> What to do
Every line from the line containing "529x465 pixels." through the final line below must be returned exactly, and no other line.

> Task data
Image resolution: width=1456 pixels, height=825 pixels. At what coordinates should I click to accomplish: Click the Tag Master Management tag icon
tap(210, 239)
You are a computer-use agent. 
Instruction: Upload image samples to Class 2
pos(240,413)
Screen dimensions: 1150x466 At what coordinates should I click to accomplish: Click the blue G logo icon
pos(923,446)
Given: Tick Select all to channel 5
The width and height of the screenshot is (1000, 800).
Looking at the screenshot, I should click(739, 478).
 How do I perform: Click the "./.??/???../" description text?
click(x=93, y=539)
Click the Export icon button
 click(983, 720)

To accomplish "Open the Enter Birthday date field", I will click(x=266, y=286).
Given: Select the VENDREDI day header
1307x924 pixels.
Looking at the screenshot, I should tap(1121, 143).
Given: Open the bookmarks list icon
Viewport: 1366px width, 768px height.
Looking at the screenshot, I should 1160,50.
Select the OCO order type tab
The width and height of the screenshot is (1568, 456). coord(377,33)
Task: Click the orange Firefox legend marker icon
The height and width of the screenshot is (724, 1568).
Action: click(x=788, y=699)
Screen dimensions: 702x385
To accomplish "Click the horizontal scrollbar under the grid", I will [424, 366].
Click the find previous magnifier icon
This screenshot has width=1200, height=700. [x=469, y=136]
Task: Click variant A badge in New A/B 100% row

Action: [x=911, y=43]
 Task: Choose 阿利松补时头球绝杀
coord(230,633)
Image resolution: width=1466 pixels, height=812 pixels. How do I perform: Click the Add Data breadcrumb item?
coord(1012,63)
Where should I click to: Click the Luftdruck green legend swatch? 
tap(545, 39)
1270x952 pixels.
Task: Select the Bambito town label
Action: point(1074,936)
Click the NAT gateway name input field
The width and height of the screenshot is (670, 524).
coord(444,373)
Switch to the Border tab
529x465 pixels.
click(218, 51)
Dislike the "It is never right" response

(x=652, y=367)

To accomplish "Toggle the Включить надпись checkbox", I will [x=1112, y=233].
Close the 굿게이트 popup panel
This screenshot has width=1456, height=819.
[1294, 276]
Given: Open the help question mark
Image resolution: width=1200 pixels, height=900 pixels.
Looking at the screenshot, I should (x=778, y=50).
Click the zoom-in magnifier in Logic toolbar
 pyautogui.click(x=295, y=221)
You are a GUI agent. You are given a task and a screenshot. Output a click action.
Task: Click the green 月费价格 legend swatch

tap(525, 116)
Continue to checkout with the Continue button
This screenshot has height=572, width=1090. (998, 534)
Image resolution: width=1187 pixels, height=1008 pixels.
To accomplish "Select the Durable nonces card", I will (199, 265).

> The answer
529x465 pixels.
click(218, 51)
Dislike the "It is never right" response

(x=652, y=367)

To accomplish "Toggle the Включить надпись checkbox", I will [x=1112, y=233].
Close the 굿게이트 popup panel
This screenshot has width=1456, height=819.
[1294, 276]
Given: Open the help question mark
Image resolution: width=1200 pixels, height=900 pixels.
Looking at the screenshot, I should (x=778, y=50).
Click the zoom-in magnifier in Logic toolbar
 pyautogui.click(x=295, y=221)
You are a GUI agent. You are given a task and a screenshot. Output a click action.
Task: Click the green 月费价格 legend swatch

tap(525, 116)
Continue to checkout with the Continue button
This screenshot has height=572, width=1090. (998, 534)
Image resolution: width=1187 pixels, height=1008 pixels.
To accomplish "Select the Durable nonces card", I will (199, 265).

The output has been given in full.